━━━ Information provided ━━━
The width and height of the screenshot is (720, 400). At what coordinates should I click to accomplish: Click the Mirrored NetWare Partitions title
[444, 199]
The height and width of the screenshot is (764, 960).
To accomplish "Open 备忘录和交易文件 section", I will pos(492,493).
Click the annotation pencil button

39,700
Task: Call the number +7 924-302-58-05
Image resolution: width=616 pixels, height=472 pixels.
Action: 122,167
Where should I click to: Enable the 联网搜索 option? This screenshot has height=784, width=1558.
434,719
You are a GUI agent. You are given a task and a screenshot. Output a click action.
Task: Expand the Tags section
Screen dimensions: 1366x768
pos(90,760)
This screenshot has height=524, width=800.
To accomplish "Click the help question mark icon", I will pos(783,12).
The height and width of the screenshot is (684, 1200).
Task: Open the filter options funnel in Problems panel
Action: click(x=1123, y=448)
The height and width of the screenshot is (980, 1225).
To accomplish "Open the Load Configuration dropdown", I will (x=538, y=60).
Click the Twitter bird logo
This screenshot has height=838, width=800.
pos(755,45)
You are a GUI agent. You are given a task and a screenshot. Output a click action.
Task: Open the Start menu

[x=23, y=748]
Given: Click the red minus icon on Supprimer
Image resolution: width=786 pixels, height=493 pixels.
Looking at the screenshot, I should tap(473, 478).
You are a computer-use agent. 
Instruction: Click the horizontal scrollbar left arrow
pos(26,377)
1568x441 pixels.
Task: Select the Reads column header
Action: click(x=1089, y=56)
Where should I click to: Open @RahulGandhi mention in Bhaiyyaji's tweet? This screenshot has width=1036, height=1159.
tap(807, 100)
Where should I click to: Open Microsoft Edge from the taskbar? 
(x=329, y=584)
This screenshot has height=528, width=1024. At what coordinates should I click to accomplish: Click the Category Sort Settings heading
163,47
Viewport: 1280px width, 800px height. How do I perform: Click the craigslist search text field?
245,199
━━━
## Exercise description
Please restate, word for word, the lines of the entries that run from the first line through the one holding "Task: Call the number +7 924-302-58-05", and add nothing.

## Response box
The width and height of the screenshot is (720, 400). At what coordinates should I click to accomplish: Click the Mirrored NetWare Partitions title
[444, 199]
The height and width of the screenshot is (764, 960).
To accomplish "Open 备忘录和交易文件 section", I will pos(492,493).
Click the annotation pencil button

39,700
Task: Call the number +7 924-302-58-05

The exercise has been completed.